Two men -- one with a Ph.D. and the other pursuing his Ph.D. -- claim plainclothes Chicago police officers beat them at a North Side taco restaurant last month, allegedly because they were blocking the officers' path to the cash register.
In a lawsuit filed Monday in U.S. District Court in Chicago, Matthew Clark and Gregory Malandrucco claim that both plainclothes and uniformed officers who responded to the scene left them in a parking lot without providing medical assistance, "despite their obvious need of it."
The two men were just about to leave Arturo's Taco in Bucktown on February 7 at about 3 a.m., Clark recalled. He said Malandrucco was putting on his coat as a group of three people were walking up to the register.

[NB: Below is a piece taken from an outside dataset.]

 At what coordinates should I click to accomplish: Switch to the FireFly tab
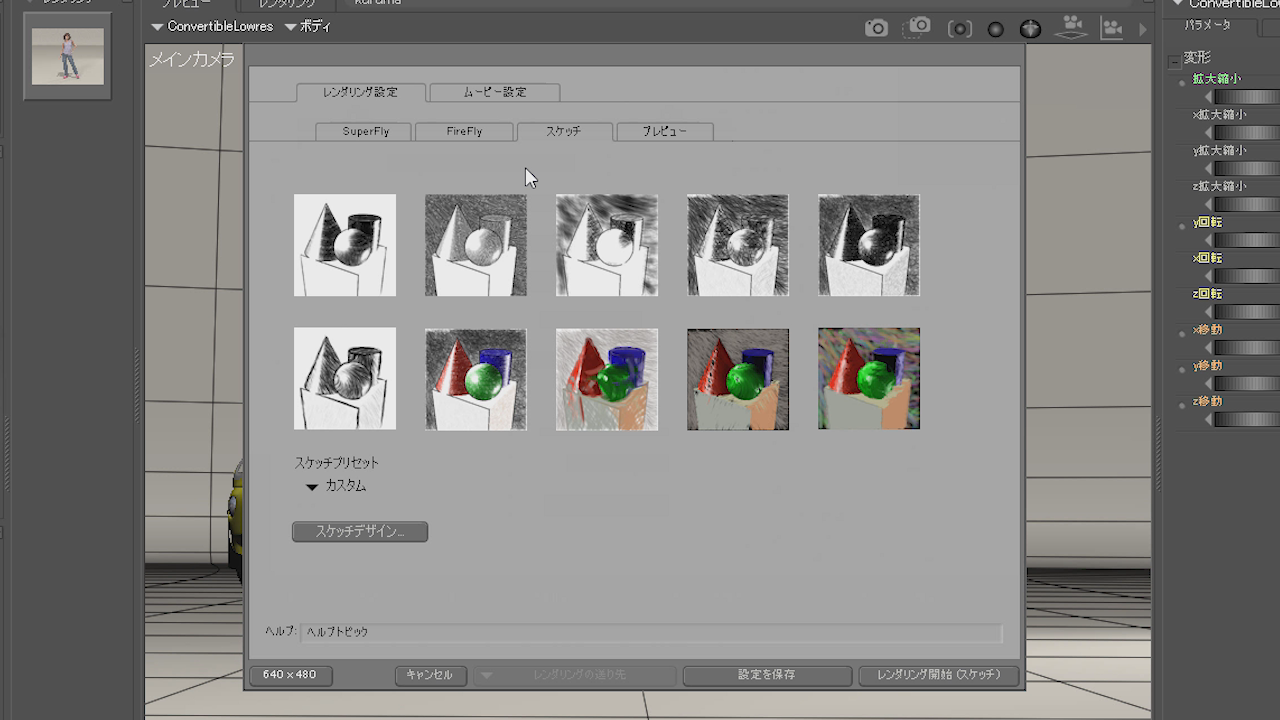point(464,131)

"One of the men gave a pretty aggressive shove to Greg," Clark recalled. "And Greg said, 'I'm just putting my coat on, I'll be out of the way in just a second.' And everything seemed to be OK. They left. We paid for our meal. We walked out to the parking lot at that point and they were out there waiting for us."

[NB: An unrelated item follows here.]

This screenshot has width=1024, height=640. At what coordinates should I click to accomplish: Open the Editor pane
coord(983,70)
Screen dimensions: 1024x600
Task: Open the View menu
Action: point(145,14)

The officers officers began to yell at them aggressively, Clark said.
"We don't want any trouble. Let's just shake hands and calm down and everybody'll go home. No problem," Clark remembers saying to the men. "They wouldn't accept it. They just initiated a physical attack at that point."
He said the plainclothes officers held him down and beat him until he lost consciousness.
A surveillance camera captured part of the beating.
"As I was laying down and getting punched, this woman that was with them is telling me, 'Quit resisting. They're cops. They're going to beat you,'" Clark said.
When Malandrucco attempted to stop the beating, according to the suit, the officers "responded by beating (him). (They) threw Malandrucco to the ground, hitting his head against the concrete and knocking him unconscious."
The suit says that at least three uniformed police officers arrived on the scene in marked squad cars. At one point, one of the uniformed officers "switched places with the plainclothes officer who was on top of Malandrucco, holding him down and striking him in the process," according to the suit.
Another one of the uniformed officers allegedly kicked or kneed Malandrucco, the suit said.
Clark was "bleeding profusely from the wounds on his head" and Malandrucco "was also bleeding from the wounds on his face," the suit said.
Though they "begged" the uniformed officers to help, the officers allegedly accompanied the plainclothes officers to their car and told Malandrucco and Clark to "go home and forget the incident ever happened," the suit said.
Both men suffered multiple injuries and "six weeks after the attack (Clark) still has a visible scar on his forehead and lip," the suit says. Both missed at least a week of work and have incurred thousands of dollars in medical bills, the suit said.
Clark said he is nervous anytime he sees a police vehicle. The men are seeking unspecified damages.
The city's law department said it has not seen the lawsuit and therefore could not comment.